DATA LISTING START

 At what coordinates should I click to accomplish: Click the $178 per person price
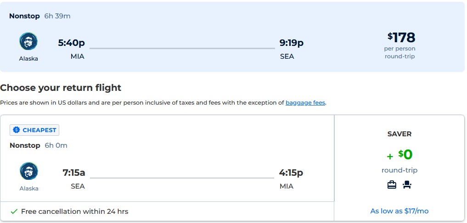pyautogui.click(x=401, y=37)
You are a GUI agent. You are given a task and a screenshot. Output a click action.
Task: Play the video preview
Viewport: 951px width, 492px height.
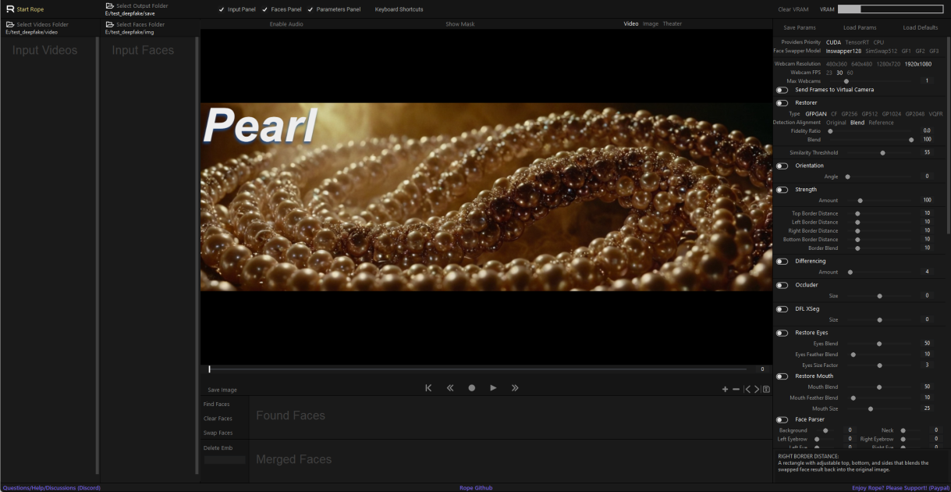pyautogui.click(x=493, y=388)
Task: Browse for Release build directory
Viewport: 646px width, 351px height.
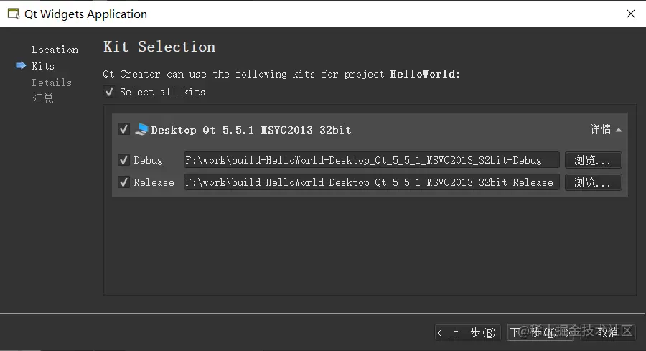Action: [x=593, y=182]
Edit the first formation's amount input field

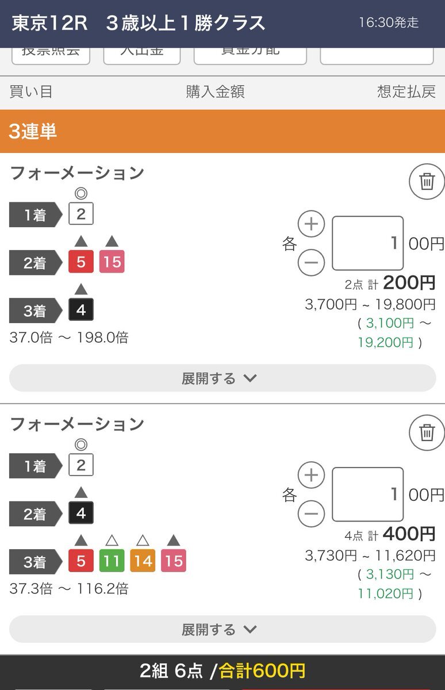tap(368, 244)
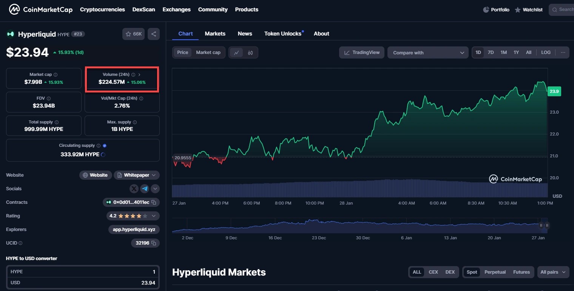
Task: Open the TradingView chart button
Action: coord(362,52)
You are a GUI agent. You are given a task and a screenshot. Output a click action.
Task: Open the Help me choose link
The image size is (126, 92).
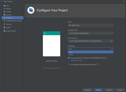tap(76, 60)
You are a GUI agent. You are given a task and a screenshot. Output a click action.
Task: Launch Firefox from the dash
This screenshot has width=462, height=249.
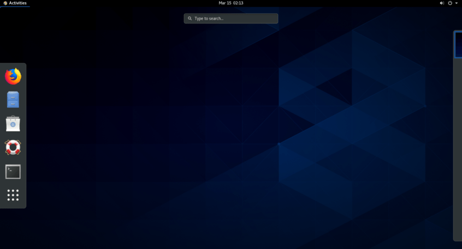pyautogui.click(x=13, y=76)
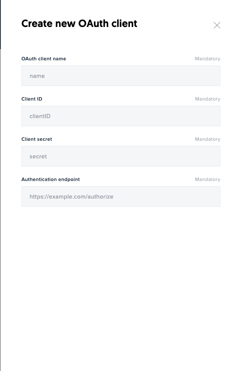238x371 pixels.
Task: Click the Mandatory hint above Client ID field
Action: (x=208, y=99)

DATA LISTING END
DATA LISTING START

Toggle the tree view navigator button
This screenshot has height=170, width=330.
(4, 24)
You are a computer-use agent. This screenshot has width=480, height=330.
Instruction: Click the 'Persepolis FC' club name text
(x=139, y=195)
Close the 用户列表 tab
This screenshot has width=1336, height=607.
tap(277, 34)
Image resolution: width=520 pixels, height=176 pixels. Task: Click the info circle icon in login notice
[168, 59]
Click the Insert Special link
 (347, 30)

DATA LISTING END

TASK GOAL: Lines from the one above containing "Edit the first formation's amount input field" down to the one containing "Task: Open the Help me choose link" should be transcribed exactly, with both ends kept and no pictures.

WORKED SOLUTION:
Edit the first formation's amount input field

tap(368, 244)
Task: Open the TradingView chart button
Action: coord(362,52)
You are a GUI agent. You are given a task and a screenshot. Output a click action.
Task: Open the Help me choose link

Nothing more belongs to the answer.